*TASK BRIEF*.
Where a line in the records below includes "this", pull that line out.

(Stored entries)

────────────────────────────────────────

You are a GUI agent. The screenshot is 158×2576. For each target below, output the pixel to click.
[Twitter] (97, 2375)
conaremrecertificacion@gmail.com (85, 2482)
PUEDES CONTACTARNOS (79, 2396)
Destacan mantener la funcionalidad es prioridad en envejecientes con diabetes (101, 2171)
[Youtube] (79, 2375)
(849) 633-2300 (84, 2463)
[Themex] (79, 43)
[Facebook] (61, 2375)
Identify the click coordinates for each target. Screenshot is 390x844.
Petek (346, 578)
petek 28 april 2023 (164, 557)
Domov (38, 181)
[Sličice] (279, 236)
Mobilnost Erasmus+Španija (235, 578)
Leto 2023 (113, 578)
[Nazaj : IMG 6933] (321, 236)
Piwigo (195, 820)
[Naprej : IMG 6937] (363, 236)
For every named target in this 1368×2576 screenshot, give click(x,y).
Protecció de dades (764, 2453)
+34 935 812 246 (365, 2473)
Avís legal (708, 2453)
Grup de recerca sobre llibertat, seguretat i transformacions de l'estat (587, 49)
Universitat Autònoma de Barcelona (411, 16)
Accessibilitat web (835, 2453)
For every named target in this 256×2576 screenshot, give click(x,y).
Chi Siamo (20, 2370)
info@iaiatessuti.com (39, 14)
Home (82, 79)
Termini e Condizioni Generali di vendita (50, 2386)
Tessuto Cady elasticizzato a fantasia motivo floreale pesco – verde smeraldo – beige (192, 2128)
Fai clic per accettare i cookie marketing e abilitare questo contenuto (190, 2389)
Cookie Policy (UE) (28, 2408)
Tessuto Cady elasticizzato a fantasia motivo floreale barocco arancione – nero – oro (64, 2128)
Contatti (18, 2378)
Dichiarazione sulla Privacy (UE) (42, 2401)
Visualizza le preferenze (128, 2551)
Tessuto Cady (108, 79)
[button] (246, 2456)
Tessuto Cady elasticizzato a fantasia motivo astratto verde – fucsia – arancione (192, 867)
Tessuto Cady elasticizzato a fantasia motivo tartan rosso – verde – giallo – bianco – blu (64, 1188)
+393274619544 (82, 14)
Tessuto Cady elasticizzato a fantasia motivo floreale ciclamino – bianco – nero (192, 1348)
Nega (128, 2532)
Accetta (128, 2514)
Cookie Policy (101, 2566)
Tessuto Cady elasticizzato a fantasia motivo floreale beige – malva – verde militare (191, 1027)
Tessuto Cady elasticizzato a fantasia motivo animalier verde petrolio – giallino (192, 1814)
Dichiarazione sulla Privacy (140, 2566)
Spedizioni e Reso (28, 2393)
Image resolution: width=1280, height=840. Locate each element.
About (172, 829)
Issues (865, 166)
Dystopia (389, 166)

────────────────────────────────────────

*EXERCISE SOLUTION*.
For every named target in this 1368×2576 screenshot, give click(x,y).
For every named target in this 256×2576 screenshot, give click(x,y).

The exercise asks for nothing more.